5 tips from the recipe — small details that make a real difference to the final dish.
- 1For extra flavor, you can add a splash of low-sodium chicken broth to the pan sauce.
- 2Ensure the chicken is fully cooked by using a meat thermometer; it should read 165°F (74°C) at the thickest part.
- 3Don't overcrowd the pan. Cook the chicken in batches if necessary to get a perfect golden-brown sear.
- 4Fresh lemon juice is key for the best flavor. Bottled juice can have a bitter aftertaste.
- 5Let the chicken rest for a few minutes before serving to allow the juices to redistribute.
Adapt it for your goals.
Healthy
Serve with a large side of steamed green beans or a fresh garden salad to increase the vegetable content.
quickQuick
Use thin-sliced chicken cutlets which cook in just 2-3 minutes per side.
dairy freeDairy free
Replace the unsalted butter with an additional tablespoon of olive oil or a dairy-free butter substitute.

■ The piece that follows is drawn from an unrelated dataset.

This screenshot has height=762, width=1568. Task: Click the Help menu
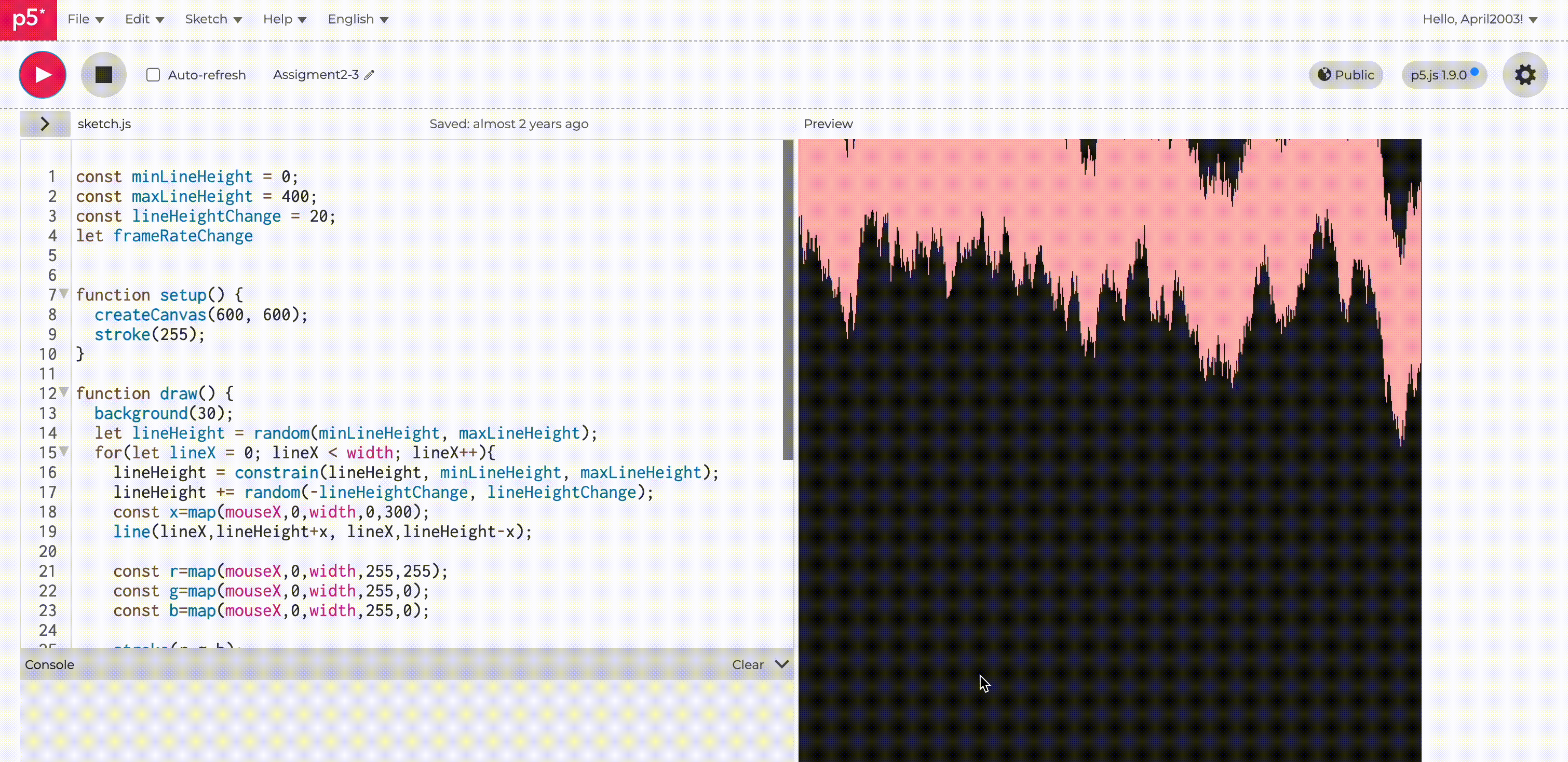coord(284,20)
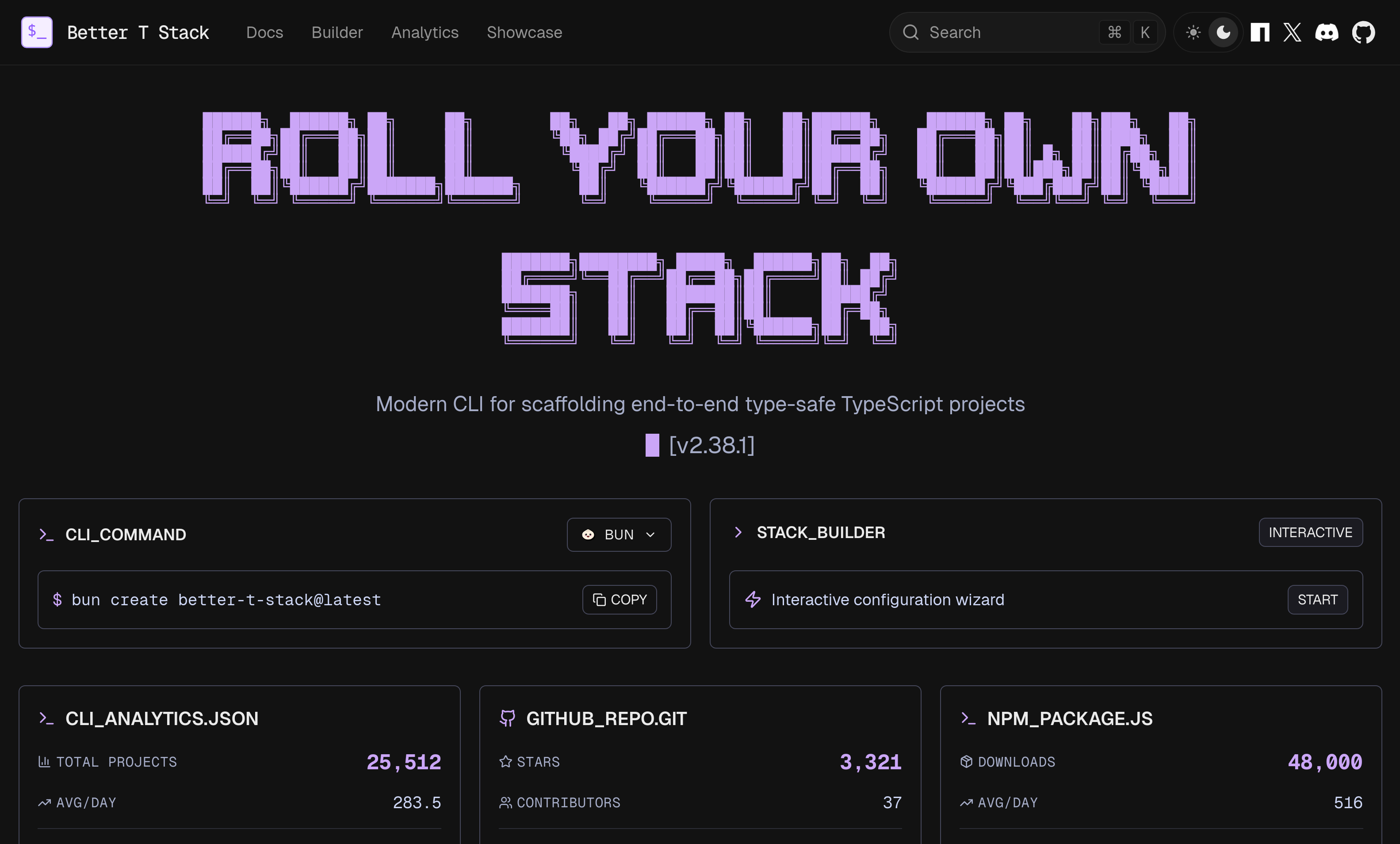Click the INTERACTIVE badge on STACK_BUILDER

(1311, 532)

Why this is on our healthy list.
Excellent Source of Lean Protein
Chicken breast is a fantastic source of lean protein, which is essential for muscle repair, growth, and overall body function.
Heart-Healthy
This recipe is very low in sodium and uses heart-healthy olive oil, making it a great option for maintaining good cardiovascular health.
Rich in Vitamin C
Fresh lemon juice provides a good dose of Vitamin C, an antioxidant that supports the immune system and skin health.
Boosts Flavor Without Salt
Using potent natural flavors like garlic, lemon, and black pepper provides a delicious taste without relying on high amounts of sodium.
Frequently asked questions
Yes, this version is very healthy. It's high in lean protein, low in saturated fat, and specifically designed to be low in sodium, making it a great choice for a heart-healthy diet.